Problem Description
We are given an m x n grid where:
- '.' is an empty cell.
- '#' is a wall.
- '@' is the starting point.
- Lowercase letters represent keys.
- Uppercase letters represent locks. You start at the starting point and can move one space at a time in one of the four cardinal directions. You cannot pass through walls and you can only pass through a lock if you have collected its corresponding key. Given that there is exactly one key and one lock for the first k letters, return the fewest number of moves required to collect all the keys. If it is impossible, return -1.
Key Insights
- Use Breadth-First Search (BFS) to explore the grid level by level.
- Represent the collection of keys with a bitmask (since there are at most 6 keys).
- Augment the BFS state with the position (row, col) and the current bitmask of keys collected.
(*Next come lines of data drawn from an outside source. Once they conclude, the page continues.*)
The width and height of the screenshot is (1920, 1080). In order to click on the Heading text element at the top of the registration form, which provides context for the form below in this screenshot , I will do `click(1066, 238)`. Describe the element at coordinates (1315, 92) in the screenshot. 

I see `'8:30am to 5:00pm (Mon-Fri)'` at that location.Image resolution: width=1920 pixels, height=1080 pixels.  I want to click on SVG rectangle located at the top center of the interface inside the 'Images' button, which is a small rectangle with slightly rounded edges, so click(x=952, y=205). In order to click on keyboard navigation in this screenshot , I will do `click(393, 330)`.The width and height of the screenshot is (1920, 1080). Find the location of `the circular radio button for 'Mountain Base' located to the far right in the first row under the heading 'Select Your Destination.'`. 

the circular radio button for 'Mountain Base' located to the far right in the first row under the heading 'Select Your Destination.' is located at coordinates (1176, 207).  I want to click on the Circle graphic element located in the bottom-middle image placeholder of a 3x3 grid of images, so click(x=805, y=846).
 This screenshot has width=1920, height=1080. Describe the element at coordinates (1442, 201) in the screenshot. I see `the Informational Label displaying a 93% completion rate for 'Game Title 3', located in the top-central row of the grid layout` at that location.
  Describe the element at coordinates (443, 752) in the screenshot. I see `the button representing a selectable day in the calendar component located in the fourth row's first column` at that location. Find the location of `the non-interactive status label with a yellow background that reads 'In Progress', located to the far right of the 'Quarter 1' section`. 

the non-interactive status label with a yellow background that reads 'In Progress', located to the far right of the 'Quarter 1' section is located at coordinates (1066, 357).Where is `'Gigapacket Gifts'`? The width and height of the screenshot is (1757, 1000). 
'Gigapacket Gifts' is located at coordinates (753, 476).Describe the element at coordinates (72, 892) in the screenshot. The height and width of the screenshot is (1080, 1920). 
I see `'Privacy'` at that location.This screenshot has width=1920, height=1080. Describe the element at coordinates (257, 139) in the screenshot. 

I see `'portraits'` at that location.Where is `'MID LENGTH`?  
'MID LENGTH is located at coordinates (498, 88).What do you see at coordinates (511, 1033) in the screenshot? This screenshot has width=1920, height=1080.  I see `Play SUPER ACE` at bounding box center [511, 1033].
- Use a visited set (or 3D visited structure) to avoid re-exploring the same state.
- Continue exploring until the state where the bitmask equals the target (all keys collected), then return the step count.
Space and Time Complexity
Time Complexity: O(m * n * 2^k) where m and n are the grid dimensions and k is the number of keys. Space Complexity: O(m * n * 2^k) due to maintaining visited states.
Solution
We solve the problem using BFS by treating each grid cell along with the keys collected as a unique state. At each step:
- If the cell is empty, simply continue.
- If the cell contains a key, update the key bitmask.
- If the cell contains a lock, only continue if its corresponding key is already collected.
- Use a visited set/array to track visited states (row, col, keys). The algorithm terminates when all keys are collected, returning the number of moves. A failure to complete the task returns -1.